Mortgage Rates Move Higher Again, But at a Much Gentler Pace

Yesterday saw one of the largest single day mortgage rate increases in years, although there were more than a few caveats.  We discussed those in greater detail in yesterday’s update.  Rather than attempt to condense and already-condensed explanation of esoteric market plumbing, here’s the link in case you missed it: https://www.mortgagenewsdaily.com/markets/mortgage-rates-08062024 Today was less exciting by comparison.  Bonds continued to lose ground, but mainly in the longer end of the yield curve (i.e. 10 and 30yr Treasuries were higher in yield while 2 and 3yr Treasuries were lower).  At the moment, mortgages have more in common with 5yr Treasuries than their normal 10yr Treasury benchmark.  As such, on a day where the 5yr is doing better than the 10yr, it’s no surprise to see mortgage-backed bonds doing a bit better than the 10yr would suggest.

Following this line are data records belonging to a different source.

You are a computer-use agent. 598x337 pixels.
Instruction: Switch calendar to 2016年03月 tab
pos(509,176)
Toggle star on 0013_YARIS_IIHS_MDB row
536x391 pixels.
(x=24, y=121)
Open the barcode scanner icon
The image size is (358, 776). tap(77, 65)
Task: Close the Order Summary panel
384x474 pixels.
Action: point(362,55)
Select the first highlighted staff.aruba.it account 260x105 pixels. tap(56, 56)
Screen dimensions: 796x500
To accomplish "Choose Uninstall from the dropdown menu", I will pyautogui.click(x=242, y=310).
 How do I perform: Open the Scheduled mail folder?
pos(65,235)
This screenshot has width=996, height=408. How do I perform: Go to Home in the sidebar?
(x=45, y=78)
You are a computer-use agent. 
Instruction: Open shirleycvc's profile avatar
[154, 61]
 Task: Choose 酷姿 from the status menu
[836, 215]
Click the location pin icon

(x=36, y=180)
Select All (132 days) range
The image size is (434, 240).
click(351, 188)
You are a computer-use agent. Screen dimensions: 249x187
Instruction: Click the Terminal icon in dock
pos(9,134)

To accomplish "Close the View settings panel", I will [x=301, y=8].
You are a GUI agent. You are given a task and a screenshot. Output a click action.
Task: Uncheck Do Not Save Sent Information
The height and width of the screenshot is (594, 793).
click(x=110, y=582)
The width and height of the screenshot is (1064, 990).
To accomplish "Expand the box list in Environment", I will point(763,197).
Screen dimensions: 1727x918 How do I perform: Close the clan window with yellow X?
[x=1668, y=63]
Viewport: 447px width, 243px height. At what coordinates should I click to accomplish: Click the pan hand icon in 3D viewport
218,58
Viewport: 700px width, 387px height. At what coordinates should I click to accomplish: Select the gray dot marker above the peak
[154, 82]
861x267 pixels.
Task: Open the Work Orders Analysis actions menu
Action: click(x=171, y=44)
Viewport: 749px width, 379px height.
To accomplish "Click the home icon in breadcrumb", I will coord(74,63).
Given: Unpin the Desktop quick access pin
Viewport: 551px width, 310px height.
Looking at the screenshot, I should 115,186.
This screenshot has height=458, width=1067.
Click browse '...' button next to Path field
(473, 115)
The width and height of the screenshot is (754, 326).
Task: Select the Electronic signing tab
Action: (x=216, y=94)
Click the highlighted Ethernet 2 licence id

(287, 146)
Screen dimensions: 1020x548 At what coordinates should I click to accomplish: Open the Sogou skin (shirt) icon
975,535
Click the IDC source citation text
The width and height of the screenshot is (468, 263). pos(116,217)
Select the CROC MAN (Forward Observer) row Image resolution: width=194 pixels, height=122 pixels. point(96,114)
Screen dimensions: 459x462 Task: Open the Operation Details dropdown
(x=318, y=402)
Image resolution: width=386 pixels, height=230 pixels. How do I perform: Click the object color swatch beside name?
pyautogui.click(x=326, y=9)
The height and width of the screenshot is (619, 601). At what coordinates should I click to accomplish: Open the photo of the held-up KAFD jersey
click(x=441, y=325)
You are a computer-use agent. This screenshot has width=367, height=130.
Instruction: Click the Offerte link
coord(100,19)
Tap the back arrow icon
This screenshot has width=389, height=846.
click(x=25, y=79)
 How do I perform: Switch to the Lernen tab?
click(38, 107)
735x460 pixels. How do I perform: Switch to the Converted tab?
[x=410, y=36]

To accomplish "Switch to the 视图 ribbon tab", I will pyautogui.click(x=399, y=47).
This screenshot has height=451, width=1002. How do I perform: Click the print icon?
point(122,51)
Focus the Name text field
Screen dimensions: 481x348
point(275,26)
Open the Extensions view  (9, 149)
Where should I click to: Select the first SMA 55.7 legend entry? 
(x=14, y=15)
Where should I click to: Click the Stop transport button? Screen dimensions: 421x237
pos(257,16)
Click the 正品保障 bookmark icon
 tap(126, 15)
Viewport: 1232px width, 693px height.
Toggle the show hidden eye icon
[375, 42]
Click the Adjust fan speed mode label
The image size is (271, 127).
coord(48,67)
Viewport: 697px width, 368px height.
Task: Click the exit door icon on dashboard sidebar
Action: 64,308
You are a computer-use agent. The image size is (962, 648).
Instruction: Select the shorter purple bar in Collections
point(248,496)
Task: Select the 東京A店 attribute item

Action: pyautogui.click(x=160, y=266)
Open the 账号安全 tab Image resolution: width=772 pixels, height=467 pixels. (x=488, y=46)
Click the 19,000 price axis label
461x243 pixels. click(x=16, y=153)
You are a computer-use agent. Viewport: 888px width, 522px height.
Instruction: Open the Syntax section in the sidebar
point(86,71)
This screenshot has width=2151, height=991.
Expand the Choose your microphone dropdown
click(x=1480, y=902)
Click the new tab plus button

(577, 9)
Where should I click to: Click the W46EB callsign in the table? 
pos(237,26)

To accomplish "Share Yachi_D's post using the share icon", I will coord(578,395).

Nonetheless, rates moved modestly higher with the average lender now much closer to the 6.625% level on a top tier conventional 30yr fixed.   With that, the past 2 days end up looking like a typical correction following a sharp drop in rates.  The initial bounce is almost always the biggest with subsequent days losing steam.   There’s no way to know if this correction has run its course.  The global sources of volatility that made Monday so crazy could re-emerge, or we could see a new motivation come to light. Either way, the more important consideration is next week’s inflation data, which has more power than anything else on the near term calendar to set the next trend for rates.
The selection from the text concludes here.